Advantages of this license

In fairness, it must be emphasised that the planned regulation also has many positive aspects. For example, after obtaining a licence in one EU member state, it is possible to offer the services in other countries as well. This is made possible by so-called EU passporting, which we already know from banking and financial services. Regulations like these and the implications to be derived from them create the potential for European harmonisation and standardisation. As an analogy to the “banking-as-a-service” approach, licensed institutions could offer services that enable third-party providers without a licence to develop and implement business models in this complex industry. A modular crypto-as-a-service infrastructure would foster innovation while protecting consumers. Complementary consumer protection is created through appropriate transparency. For example, Art. 23 et seq. of the MiCA defines that disclosure obligations, the duty to inform clients or also regulations on conflicts of interest are created, which must be complied with by the issuer at all times. This is underlined by the mandatory formulation and review of the white paper mentioned above. Such a verification mechanism would have saved many private small investors from total loss in 2017 at the time of the ICO or Bitcoin bubble.

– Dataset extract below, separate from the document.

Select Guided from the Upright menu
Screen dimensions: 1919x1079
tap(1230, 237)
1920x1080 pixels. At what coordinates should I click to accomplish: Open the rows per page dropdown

But what is the conclusion?

 The efforts of the legislator make it clear that what was already understood years ago by everyone from FinTech enthusiasts to bankers has finally arrived in the political arena. Crypto-assets, regardless of their form, are here to stay. However, the question of how they will be regulated to “control” their proliferation and protect consumers remains open. As a result, it remains to be seen whether the regulation, hastily cobbled together, is able to define a standard that is adhered to in the EU and can be implemented sustainably or whether this is a similarly incomplete attempt to combat money laundering as with fiscalisation. Certainly, there are still many questions to be answered in this regard. For example, is a stablecoin that consists of 99.5% USD and 0.5% EUR subject to the regulations of an asset referenced token or an e-money token? And does the resulting white paper have to be written and approved by BaFin? Certainly, however, the most important question remains to be clarified. Does Europe want to play a role in this forward-looking financial and technological economy or not? Should this be the case, timely action is necessary that gives young companies the opportunity to bring their products and services to the market without a time-consuming process and puts the need of existing (central) banks to maintain the status quo in the background. Should this not be the case, it is likely that once again a non-European provider will develop the dominant design for a global or European solution and exclude national players from this ecosystem. Fortunately, at least the UEFA will then be able to attract another sponsor for the side-lines alongside Alipay.